Download or read book Lights Camera Action and the Brain written by Maher Bahloul and published by Cambridge Scholars Publishing. This book was released on 2012-01-17 with total page 345 pages. Available in PDF, EPUB and Kindle. Book excerpt: Lights! Camera! Action and the brain: The Use of Film in Education is about an innovative pedagogy whereby performing arts and digital production play a key role in teaching and learning. The book combines theory and practice; as such, it lays solid neurological foundations for film and media literacy, and provides several relevant practical applications from worldwide scholars. The book contains thirteen chapters three of which address a number of theoretical issues related to the camera and the brain while the remaining ten are practical illustrations of the extent to which film and video are used as pedagogical tools. In the book preface, Nikos Theodosakis, author of ‘The Director in the Classroom’, writes that the book contributors ‘have built a wonderful bridge for us to travel over’. In fact, the book chapters transcend age restrictions to include diverse age groups, children and young adults. The topics range from learning language and philosophy to learning about one’s self, one’s environment, and one’s cultural identity. Much more importantly, the book addresses the needs of regular and special needs learners. Arts in general, and films in particular, are shown to display salient and dynamic roles in appealing to a wide variety of regular and special needs learners. In short, the book is highly beneficial to educators and to education managers; it ‘will have the power to change teaching and the way the curriculum is perceived’ for several generations to come.

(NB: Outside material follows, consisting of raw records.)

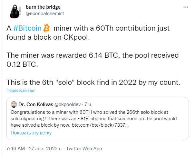195x157 pixels.
Task: Open the three-dot more options menu
Action: (x=186, y=7)
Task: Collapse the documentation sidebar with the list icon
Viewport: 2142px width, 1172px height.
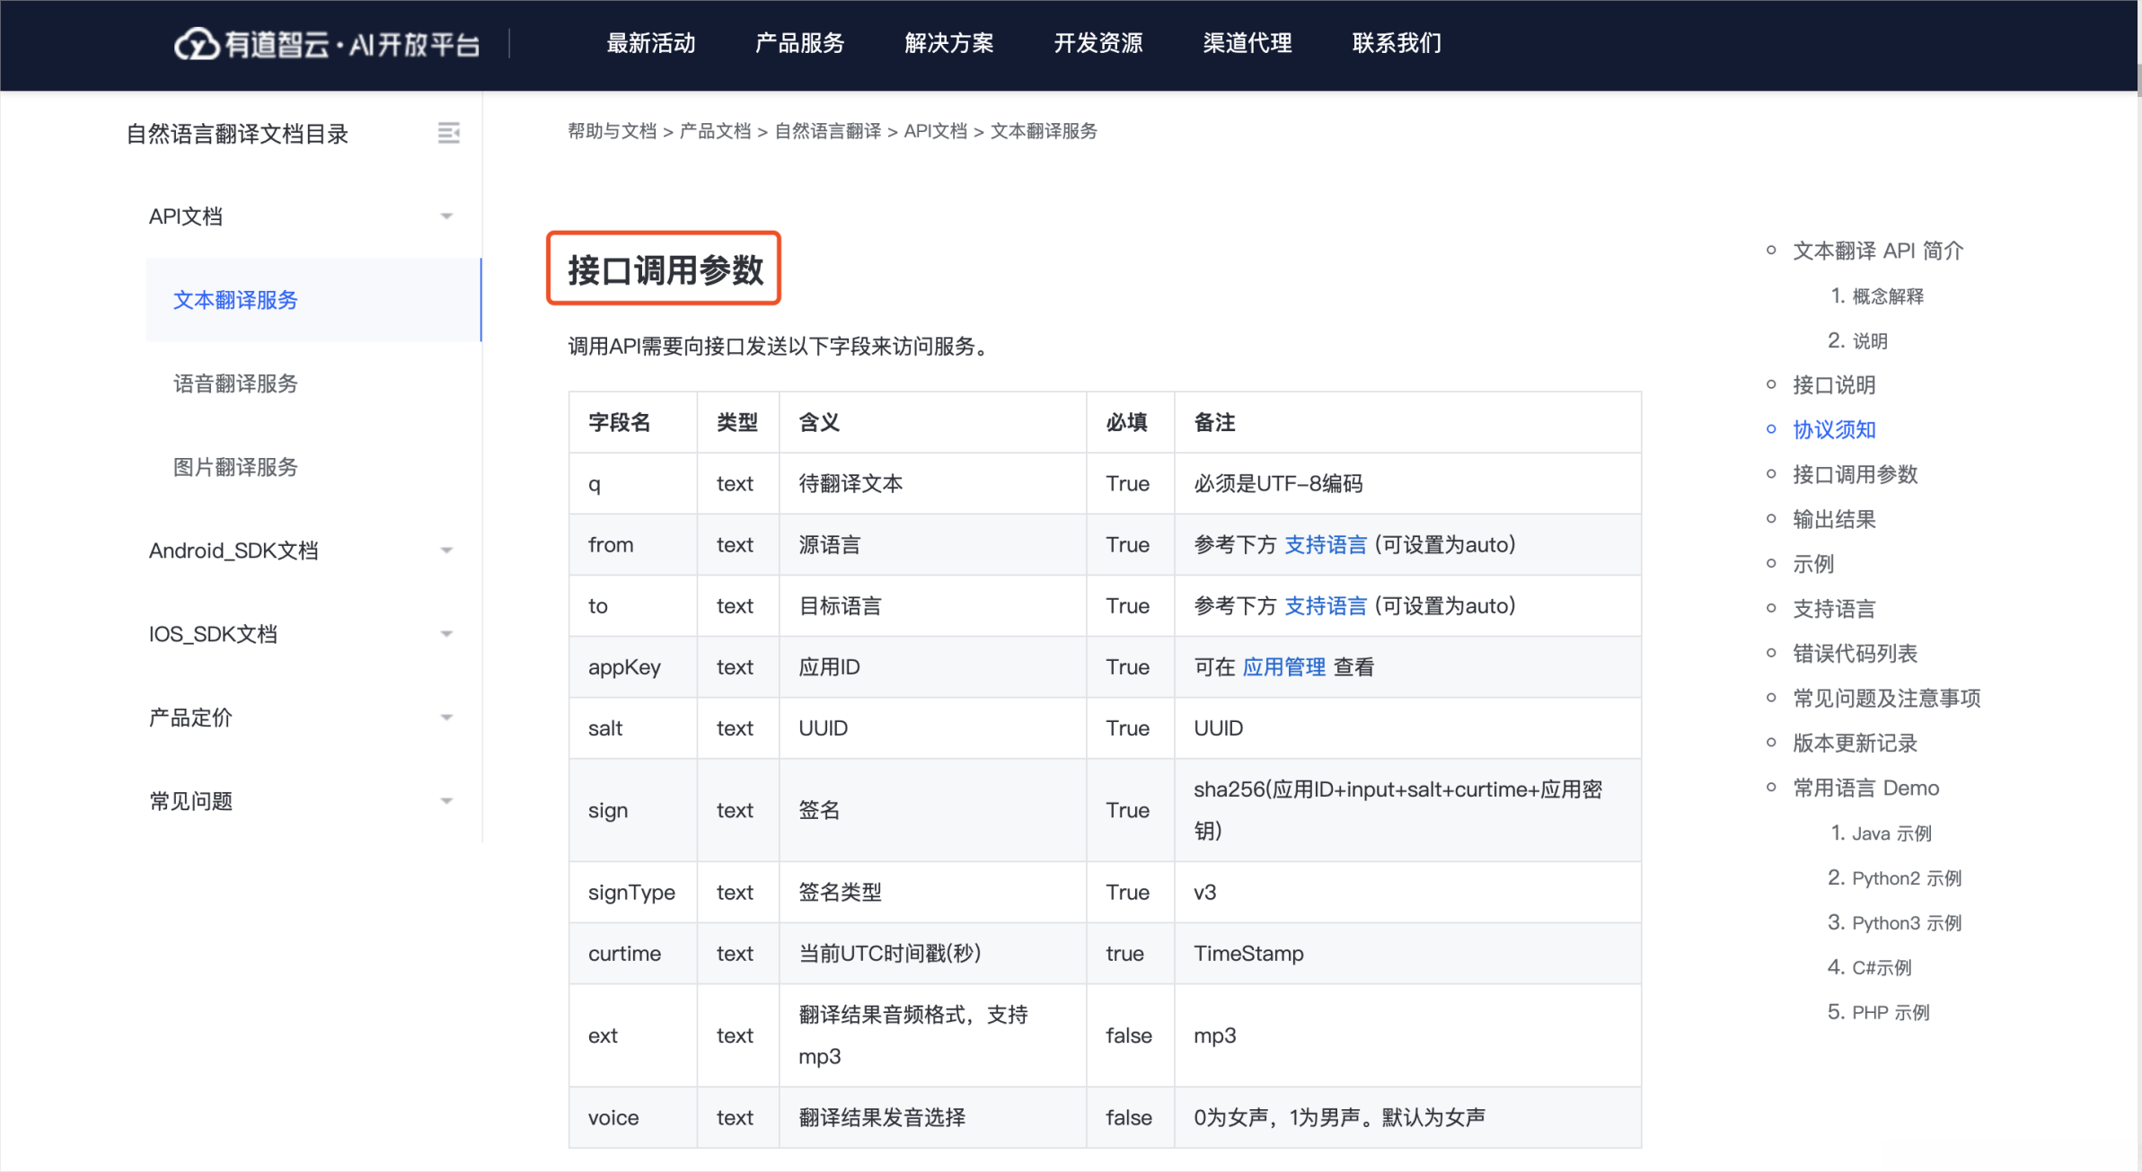Action: pyautogui.click(x=449, y=132)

Download or read book Reception written by Ika Willis and published by Routledge. This book was released on 2017-10-04 with total page 288 pages. Available in PDF, EPUB and Kindle. Book excerpt: Reception introduces students and academics alike to the study of the way in which texts are received by readers, viewers, and audiences. Organized conceptually and thematically, this book provides a much-needed overview of the field, drawing on work in literary and cultural studies as well as Classics, Biblical studies, medievalism, and the media history of the book. It provides new ways of understanding and configuring the relationships between the various terminologies and theories that comprise reception study, and suggests potential ways forward for study and research in the light of such new configurations. Written in a clear and accessible style, this is the ideal introduction to the study of reception.